Chief scientist says startups boom but fail to grow into mature companies

Report offers insight by presenting both accomplishments and areas of concern in high-tech sector.

Computer keyboard [illustrative]. (photo credit: ING IMAGE/ASAP)
Computer keyboard [illustrative].
(photo credit: ING IMAGE/ASAP)
Though Israel’s startup scene is thriving, very few of the small companies are developing and maturing to large ones, according to the first annual Innovation Report, released by the Economy Ministry’s Chief Scientist’s Office on Monday.
“We cannot approach the hi-tech industry as a single unit,” Chief Scientist Avi Hasson said. “The young industry and the mature industry behave differently and require different tools to continue driving the economy forward.
Despite a record year in Israel’s startup industry, we are far from successful at reaching the industry’s full potential.”

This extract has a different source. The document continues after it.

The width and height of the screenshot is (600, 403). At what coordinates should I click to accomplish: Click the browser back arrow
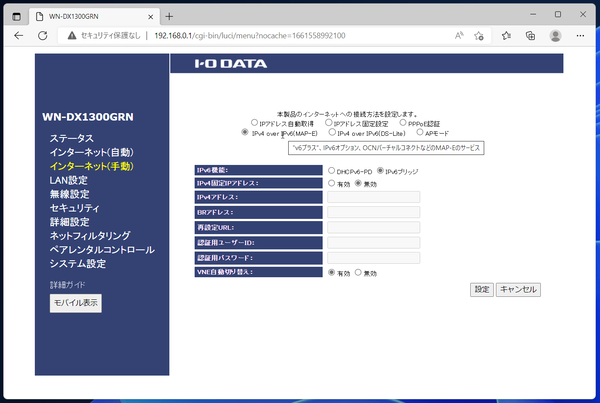pyautogui.click(x=18, y=35)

According to the report, which is intended to offer an annual snapshot of Israel’s hi-tech scene by presenting both accomplishments and areas of concern, Israel’s startup industry produced $7 billion in exits and raised $3.4b. in capital in 2014.
That disparity indicates startups’ preferences for selling to larger companies instead of attempting to develop into large companies in their own right.
A “hi-tech index” compiled for the report accentuated how startups and mature companies respond to economic circumstances. The former are far more vulnerable to impacts from global economic and financial conditions.
Though companies such as Outbrain and ironSource offered counter examples, such cases were few. Incentives for growing companies, therefore, had to be increased, the report concluded.
Israel is also highly dependent on foreign investment, the report found. Just a fifth of the funding came from local venture capital. Alternative funding sources such as crowd-funding and greater investment from institutional investors are beginning to offer plausible supplements.
Another development that could help push Israel’s economy forward would be branching out from hi-tech and focusing on innovations in traditional manufacturing.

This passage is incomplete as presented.